Last week, the Bank of England increased the base rate to three per cent, from 2.25 per cent previously.

This was the latest in a string of base rate increases, meaning that since December last year the average monthly tracker mortgage payment will have increased by £284.17 in total, according to figures from trade association UK Finance.

Andrew Simmonds, director at Parker’s Estate Agents, said: “Since the summer, I’ve been telling vendors that their house is worth what it was worth 12 months ago.
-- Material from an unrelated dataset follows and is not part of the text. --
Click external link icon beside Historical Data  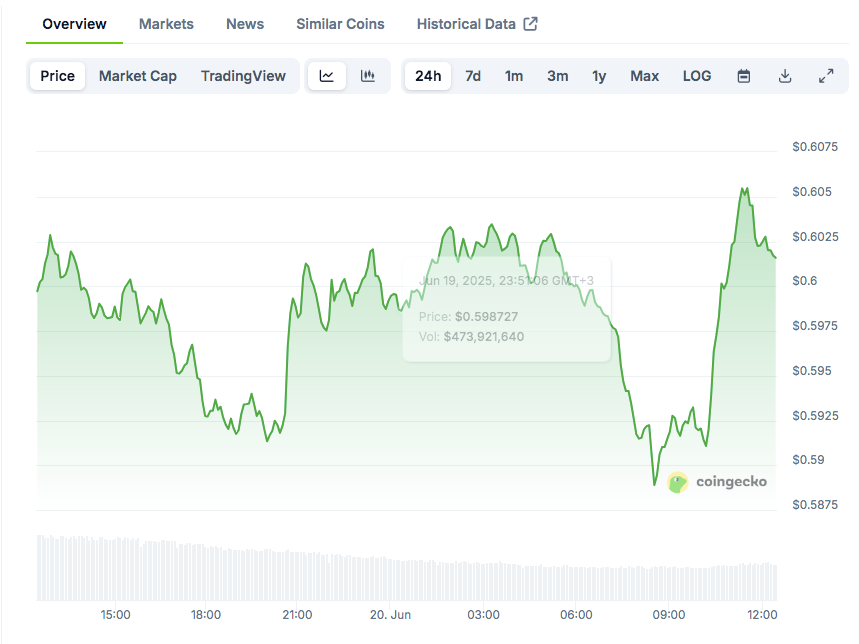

I’ve lost instructions because they’ve said ‘nah’.”

He added: “Plenty have since come back to me saying: ‘You were right’.”

Nathan Emerson, chief executive of estate agent body Propertymark, said more homes for sale are coming to the market “which is providing buyers with a greater choice”.
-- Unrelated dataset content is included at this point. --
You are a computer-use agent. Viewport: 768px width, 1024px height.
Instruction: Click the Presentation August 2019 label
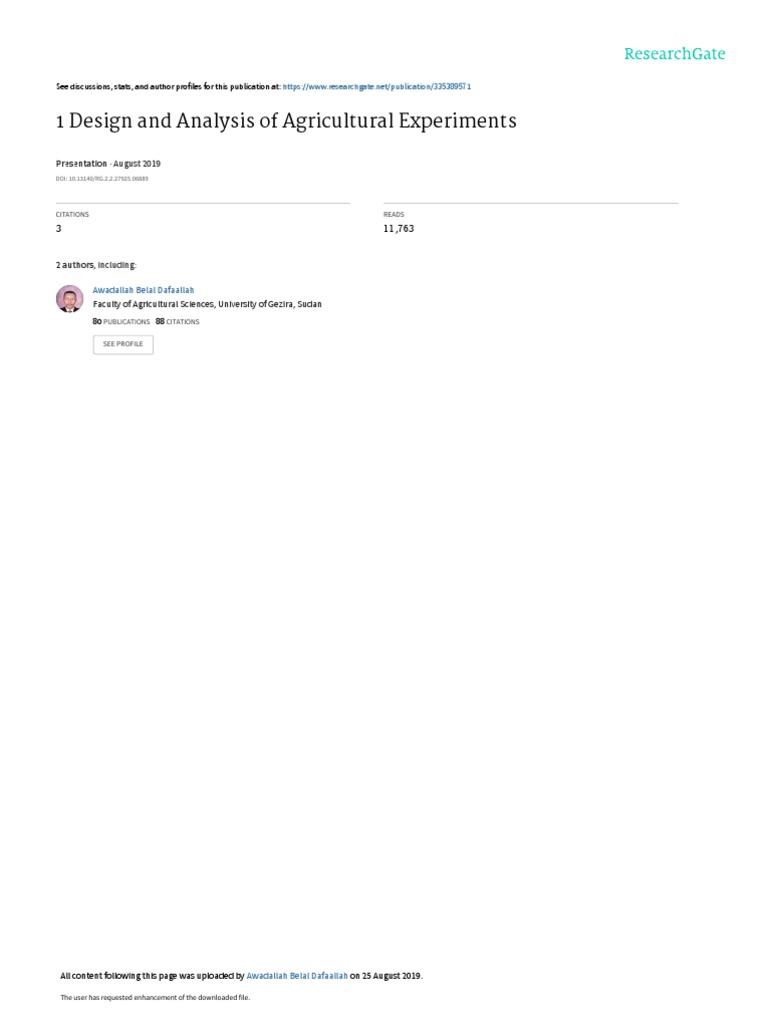(108, 163)
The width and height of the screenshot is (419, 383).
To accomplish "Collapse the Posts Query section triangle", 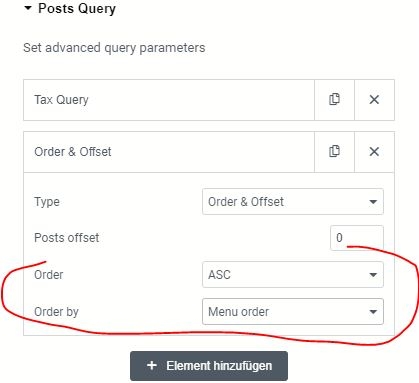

He added: “This will therefore mean they can be more level-headed with the offers they’re putting forward which will naturally see a softening in prices being achieved over the next few months.”

Jason Tebb, chief executive officer of property search website OnTheMarket.com, said: “Sellers are likely to find that if they don’t price realistically, they may struggle to generate interest.”

Alice Haine, a personal finance analyst at Bestinvest, added: “With inflation at a 40-year high of 10.1 per cent, interest rates at three per cent, the economy slowing and the mortgage market still reeling from the effects of Liz Truss’s short tenure as prime minister, affordability is very much in the spotlight, with buyers forced to confront whether now really is the right time to buy.”